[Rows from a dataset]
**********
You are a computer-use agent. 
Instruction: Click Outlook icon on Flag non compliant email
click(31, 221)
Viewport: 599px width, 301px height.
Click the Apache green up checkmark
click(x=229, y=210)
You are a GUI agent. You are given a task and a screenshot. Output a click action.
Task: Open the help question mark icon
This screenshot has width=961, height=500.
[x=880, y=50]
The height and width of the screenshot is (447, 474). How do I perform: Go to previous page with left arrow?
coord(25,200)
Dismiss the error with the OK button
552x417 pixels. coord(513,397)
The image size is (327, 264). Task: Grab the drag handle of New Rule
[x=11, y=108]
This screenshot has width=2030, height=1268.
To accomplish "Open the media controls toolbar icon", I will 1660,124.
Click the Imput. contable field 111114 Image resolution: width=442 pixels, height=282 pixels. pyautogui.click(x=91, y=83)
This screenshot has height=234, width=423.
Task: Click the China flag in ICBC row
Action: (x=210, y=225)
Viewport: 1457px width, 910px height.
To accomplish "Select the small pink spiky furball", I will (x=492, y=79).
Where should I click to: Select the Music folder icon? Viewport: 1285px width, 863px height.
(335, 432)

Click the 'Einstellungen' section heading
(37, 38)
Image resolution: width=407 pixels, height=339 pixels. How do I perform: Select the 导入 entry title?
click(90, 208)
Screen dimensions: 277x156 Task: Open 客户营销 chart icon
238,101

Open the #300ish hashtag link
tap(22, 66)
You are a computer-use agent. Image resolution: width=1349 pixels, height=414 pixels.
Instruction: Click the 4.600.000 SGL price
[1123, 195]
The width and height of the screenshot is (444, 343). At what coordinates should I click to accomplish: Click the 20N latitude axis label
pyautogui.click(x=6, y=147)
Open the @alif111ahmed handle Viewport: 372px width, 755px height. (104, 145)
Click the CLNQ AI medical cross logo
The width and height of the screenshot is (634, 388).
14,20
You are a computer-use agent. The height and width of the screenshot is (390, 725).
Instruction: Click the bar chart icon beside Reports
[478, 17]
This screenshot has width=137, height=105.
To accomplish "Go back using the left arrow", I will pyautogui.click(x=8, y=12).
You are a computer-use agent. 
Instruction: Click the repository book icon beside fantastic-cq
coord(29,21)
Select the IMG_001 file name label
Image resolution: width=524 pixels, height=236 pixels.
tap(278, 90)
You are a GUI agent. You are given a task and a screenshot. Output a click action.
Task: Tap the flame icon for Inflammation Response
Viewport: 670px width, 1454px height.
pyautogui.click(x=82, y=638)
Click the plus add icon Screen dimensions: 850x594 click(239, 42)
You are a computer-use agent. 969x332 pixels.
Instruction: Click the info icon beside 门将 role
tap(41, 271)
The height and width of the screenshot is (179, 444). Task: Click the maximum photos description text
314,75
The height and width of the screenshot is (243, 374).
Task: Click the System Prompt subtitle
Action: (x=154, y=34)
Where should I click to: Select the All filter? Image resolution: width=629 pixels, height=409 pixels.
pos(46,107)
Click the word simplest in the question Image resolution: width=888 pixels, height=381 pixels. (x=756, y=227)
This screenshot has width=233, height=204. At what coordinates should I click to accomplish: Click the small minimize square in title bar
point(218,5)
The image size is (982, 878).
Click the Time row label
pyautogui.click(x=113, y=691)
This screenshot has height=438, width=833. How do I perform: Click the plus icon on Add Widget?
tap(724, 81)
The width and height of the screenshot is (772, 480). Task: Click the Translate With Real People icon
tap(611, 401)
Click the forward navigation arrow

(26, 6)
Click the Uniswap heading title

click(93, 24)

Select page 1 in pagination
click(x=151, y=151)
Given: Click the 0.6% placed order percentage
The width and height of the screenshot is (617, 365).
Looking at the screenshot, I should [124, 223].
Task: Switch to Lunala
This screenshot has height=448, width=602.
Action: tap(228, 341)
**********
Can you copy every row above word for word?

You are a computer-use agent. 
Instruction: Click Outlook icon on Flag non compliant email
click(31, 221)
Viewport: 599px width, 301px height.
Click the Apache green up checkmark
click(x=229, y=210)
You are a GUI agent. You are given a task and a screenshot. Output a click action.
Task: Open the help question mark icon
This screenshot has width=961, height=500.
[x=880, y=50]
The height and width of the screenshot is (447, 474). How do I perform: Go to previous page with left arrow?
coord(25,200)
Dismiss the error with the OK button
552x417 pixels. coord(513,397)
The image size is (327, 264). Task: Grab the drag handle of New Rule
[x=11, y=108]
This screenshot has width=2030, height=1268.
To accomplish "Open the media controls toolbar icon", I will 1660,124.
Click the Imput. contable field 111114 Image resolution: width=442 pixels, height=282 pixels. pyautogui.click(x=91, y=83)
This screenshot has height=234, width=423.
Task: Click the China flag in ICBC row
Action: (x=210, y=225)
Viewport: 1457px width, 910px height.
To accomplish "Select the small pink spiky furball", I will (x=492, y=79).
Where should I click to: Select the Music folder icon? Viewport: 1285px width, 863px height.
(335, 432)

Click the 'Einstellungen' section heading
(37, 38)
Image resolution: width=407 pixels, height=339 pixels. How do I perform: Select the 导入 entry title?
click(90, 208)
Screen dimensions: 277x156 Task: Open 客户营销 chart icon
238,101

Open the #300ish hashtag link
tap(22, 66)
You are a computer-use agent. Image resolution: width=1349 pixels, height=414 pixels.
Instruction: Click the 4.600.000 SGL price
[1123, 195]
The width and height of the screenshot is (444, 343). At what coordinates should I click to accomplish: Click the 20N latitude axis label
pyautogui.click(x=6, y=147)
Open the @alif111ahmed handle Viewport: 372px width, 755px height. (104, 145)
Click the CLNQ AI medical cross logo
The width and height of the screenshot is (634, 388).
14,20
You are a computer-use agent. The height and width of the screenshot is (390, 725).
Instruction: Click the bar chart icon beside Reports
[478, 17]
This screenshot has width=137, height=105.
To accomplish "Go back using the left arrow", I will pyautogui.click(x=8, y=12).
You are a computer-use agent. 
Instruction: Click the repository book icon beside fantastic-cq
coord(29,21)
Select the IMG_001 file name label
Image resolution: width=524 pixels, height=236 pixels.
tap(278, 90)
You are a GUI agent. You are given a task and a screenshot. Output a click action.
Task: Tap the flame icon for Inflammation Response
Viewport: 670px width, 1454px height.
pyautogui.click(x=82, y=638)
Click the plus add icon Screen dimensions: 850x594 click(239, 42)
You are a computer-use agent. 969x332 pixels.
Instruction: Click the info icon beside 门将 role
tap(41, 271)
The height and width of the screenshot is (179, 444). Task: Click the maximum photos description text
314,75
The height and width of the screenshot is (243, 374).
Task: Click the System Prompt subtitle
Action: (x=154, y=34)
Where should I click to: Select the All filter? Image resolution: width=629 pixels, height=409 pixels.
pos(46,107)
Click the word simplest in the question Image resolution: width=888 pixels, height=381 pixels. (x=756, y=227)
This screenshot has width=233, height=204. At what coordinates should I click to accomplish: Click the small minimize square in title bar
point(218,5)
The image size is (982, 878).
Click the Time row label
pyautogui.click(x=113, y=691)
This screenshot has height=438, width=833. How do I perform: Click the plus icon on Add Widget?
tap(724, 81)
The width and height of the screenshot is (772, 480). Task: Click the Translate With Real People icon
tap(611, 401)
Click the forward navigation arrow

(26, 6)
Click the Uniswap heading title

click(93, 24)

Select page 1 in pagination
click(x=151, y=151)
Given: Click the 0.6% placed order percentage
The width and height of the screenshot is (617, 365).
Looking at the screenshot, I should [124, 223].
Task: Switch to Lunala
This screenshot has height=448, width=602.
Action: tap(228, 341)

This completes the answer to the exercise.